20 octobre 2012

Lk 11:37-41. Inside and Outside Cleanliness





Contents


I. Introduction
      1. Text of Lk 11:37-41 (RSV-SCE)
      2. Context of Lk 11:37-41
      3. Structure of Lk 11:37-54
II. Analysis
      1. Jewish ritualistic washings
      2. Why Jesus did not first wash before dinner?
     3. Inside and outside cleanliness
     4. The maker of outside and inside
     5. Give for alms
III. Conclusion
Bibliography




I. Introduction

To prepare an analysis of Lk 11:37-41, we want to present three points: (1) Text of Lk 11:37-41 (RSV-SCE); (2) Context of Lk 11:37-41; (3) Structure of Lk 11:37-54. Our study text (11:37-41) is the first part of this section.

1. Text of Lk 11:37-41 (RSV-SCE)

37 While he was speaking, a Pharisee asked him to dine with him; so he went in and sat at table. 38 The Pharisee was astonished to see that he did not first wash before dinner. 39 And the Lord said to him, "Now you Pharisees cleanse the outside of the cup and of the dish, but inside you are full of extortion and wickedness. 40 You fools! Did not he who made the outside make the inside also? 41 But give for alms those things which are within; and behold, everything is clean for you.

2. Context of Lk 11:37-41

Lk 11:37-41 connects with the preceding passage (11:29-36) and the following (11:42-54). First, in 11:29, Jesus said to the crowds: “This generation is an evil generation; it seeks a sign, but no sign shall be given to it except the sign of Jonah” (11:29). Jesus reprimands the crowds as “an evil generation”, this idea reappears in the passage 11:37-41 in which Jesus accuses the Pharisees: “Inside you are full of extortion and wickedness” (11,39b).

Secondly, Jesus said in 11:35-36: “35 Be careful lest the light in you be darkness. 36 If then your whole body is full of light, having no part dark, it will be wholly bright, as when a lamp with its rays gives you light.” This saying about light and darkness (11:35-36) links with the idea of human beings’ inside and outside in 11:37-41. In section 11:37-54, Jesus reveals the inside of the Pharisees and the lawyers which are full of darkness. When they are “clean” outside and “unclean” inside, means “the light inside them is actually darkness” (cf. 11:35).
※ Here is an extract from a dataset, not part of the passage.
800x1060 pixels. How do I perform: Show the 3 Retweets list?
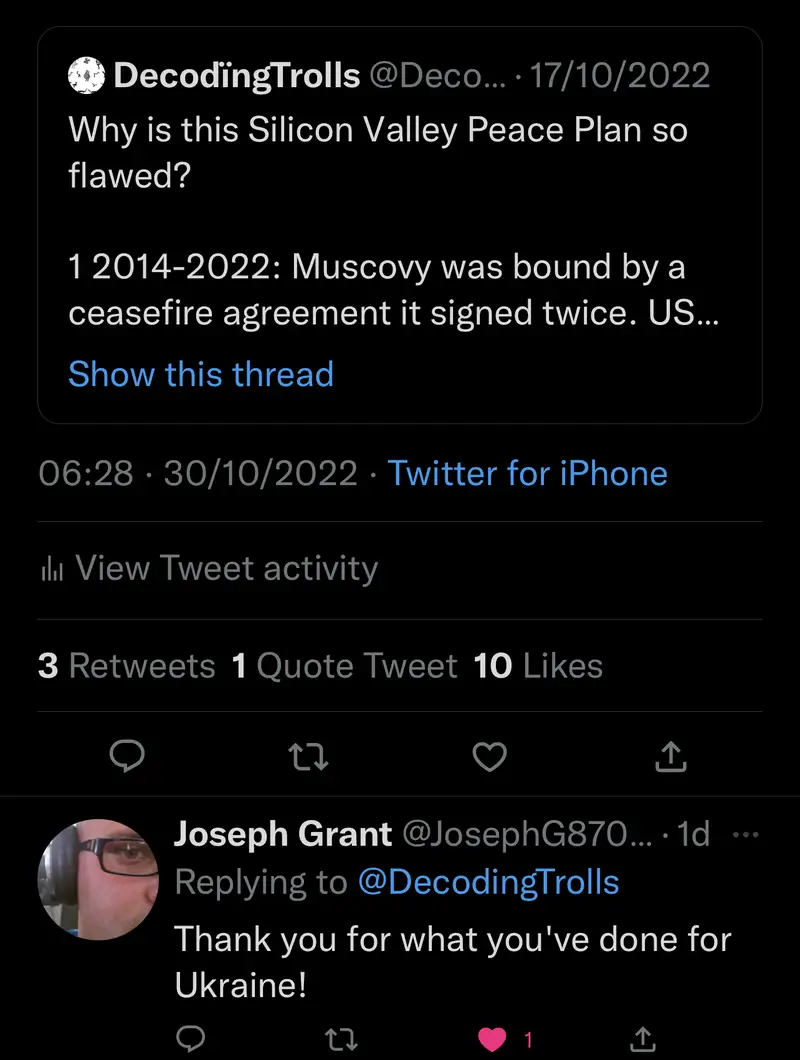[126, 666]

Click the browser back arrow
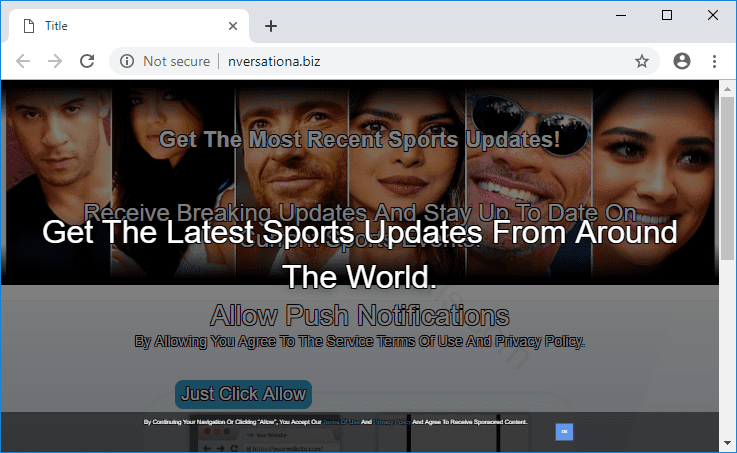23,61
3. Structure of Lk 11:37-54

Lk 11:37-41 is the first part of 11:37-54. In the section 11:37-54 Jesus reprehended the Pharisees and the lawyers with these severe warnings: “You fool!” (11:40) and “Woe to you” (11:42,43,44,46,47,52). This section begins with Jesus’ actions: “He went in and sat at table” (11:37), and ends with inverse gesture: “He went away from there” (11:53). The section 11:37-54 can be structured like this:

      
The conversations during a meal are a characteristic activity of Jesus in the Gospel of Luke. The story is about a Pharisee who invited Jesus for a meal, Jesus accepted his invitation, “he went in and sat at table” (11:37). Then the conflict ensued when “the Pharisee was astonished to see that he did not first wash before dinner” (11:38). The narrator reveals to readers Pharisee’s astonishment, while the Pharisee said nothing. In the context of 11:17-54, the Pharisees and the lawyers were also present at the table and these two groups appeared one after the other: first the Pharisees (11:37-44) and then the lawyers (11:45-52).

II. Analysis

We treat five ideas in Lk 11:37-41: (1) Jewish ritualistic washings, (2) Why Jesus did not first wash before dinner? (3) Inside and outside cleanliness, (4) The maker of “outside” and “inside”, (5) Give for alms.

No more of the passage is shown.